Nesting Vital to Habitat Restoration
American avocets have established five nests on the created nesting island installed as part of the tidal marsh restoration at Yosemite Slough. The nests were observed during annual habitat establishment monitoring at the site in 2015, approximately three years after construction of the restored marsh. The bird island consists of a thick layer of sand surrounded by adjacent marsh. The sand layer excludes marsh vegetation, providing a relatively barren nesting area along the shoreline preferred as nesting habitat for shorebirds.
The sand island was designed to provide nesting habitat for summer nesting shorebirds, including American avocets. Isolation of the island from the mainland by tidal channels provides protection from animals and human disturbance. Adjacent restored tidal marsh vegetation and mud flats provides foraging habitat for migratory and resident birds.
About Yosemite Slough
The Yosemite Slough tidal restoration and public park project is within California State Parks Candlestick Point State Recreation Area and adjacent to a tidal channel referred to as Yosemite Slough. The slough is located just north of the San Francisco county line on the western shore of the South San Francisco Bay in San Francisco’s Bayview-Hunters Point neighborhood.

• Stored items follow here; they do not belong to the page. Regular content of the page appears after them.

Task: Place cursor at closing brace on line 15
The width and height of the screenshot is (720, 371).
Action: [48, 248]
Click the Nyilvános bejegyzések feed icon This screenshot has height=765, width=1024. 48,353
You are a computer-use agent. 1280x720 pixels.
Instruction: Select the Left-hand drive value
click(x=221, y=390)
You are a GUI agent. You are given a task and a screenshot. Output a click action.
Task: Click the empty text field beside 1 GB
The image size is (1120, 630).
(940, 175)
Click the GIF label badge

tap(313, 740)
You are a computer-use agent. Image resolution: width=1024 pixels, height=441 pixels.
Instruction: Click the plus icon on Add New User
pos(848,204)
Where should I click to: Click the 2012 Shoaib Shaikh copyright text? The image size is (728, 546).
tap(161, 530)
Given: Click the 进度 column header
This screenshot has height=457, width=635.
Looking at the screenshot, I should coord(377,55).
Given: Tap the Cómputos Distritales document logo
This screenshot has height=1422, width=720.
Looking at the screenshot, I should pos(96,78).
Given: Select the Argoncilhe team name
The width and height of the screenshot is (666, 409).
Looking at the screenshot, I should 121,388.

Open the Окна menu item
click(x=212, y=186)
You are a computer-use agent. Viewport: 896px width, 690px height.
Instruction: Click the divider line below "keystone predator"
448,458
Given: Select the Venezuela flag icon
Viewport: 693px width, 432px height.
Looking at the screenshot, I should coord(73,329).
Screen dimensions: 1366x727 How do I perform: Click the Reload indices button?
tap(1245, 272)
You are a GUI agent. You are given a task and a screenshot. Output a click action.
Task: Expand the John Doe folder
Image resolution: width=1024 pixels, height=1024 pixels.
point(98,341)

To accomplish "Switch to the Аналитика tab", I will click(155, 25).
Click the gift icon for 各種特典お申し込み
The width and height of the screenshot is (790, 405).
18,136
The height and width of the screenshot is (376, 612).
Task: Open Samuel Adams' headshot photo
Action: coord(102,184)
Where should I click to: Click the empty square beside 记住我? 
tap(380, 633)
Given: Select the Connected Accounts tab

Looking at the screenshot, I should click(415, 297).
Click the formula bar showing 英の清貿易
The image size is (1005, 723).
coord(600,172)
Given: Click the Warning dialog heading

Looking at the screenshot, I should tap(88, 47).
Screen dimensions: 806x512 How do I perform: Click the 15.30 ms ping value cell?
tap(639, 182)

The restoration design for the project included restoring 10 acres of historic bay fill to a functioning tidal marsh in an industrial area along the San Francisco Bay margin. In addition to the marsh restoration and the bird island, design elements included nursery areas for fish and benthic (bottom dwelling) organisms and a new portion of the San Francisco Bay Trail. The project also addressed soil contaminant issues arising from previous fill activities and industrial land use.Phase 1 of the project, which included the tidal marsh restoration and Bay Trail construction, was completed in 2012. This work was recognized by the San Francisco Estuary Partnership’s Outstanding Environmental Projects. Future project phases for the remainder of the 34-acre site include the integration of proposed transitional and upland areas to buffer sensitive habitats and passive public use areas with an environmental interpretive center.
The occurrence of nests on the bird island shows a progression of the developing habitat on the site with increasing complexity to support a variety of local bird species. The project is a successful example of integration of both restoration and public use in an urban context, balancing wildlife needs and human access.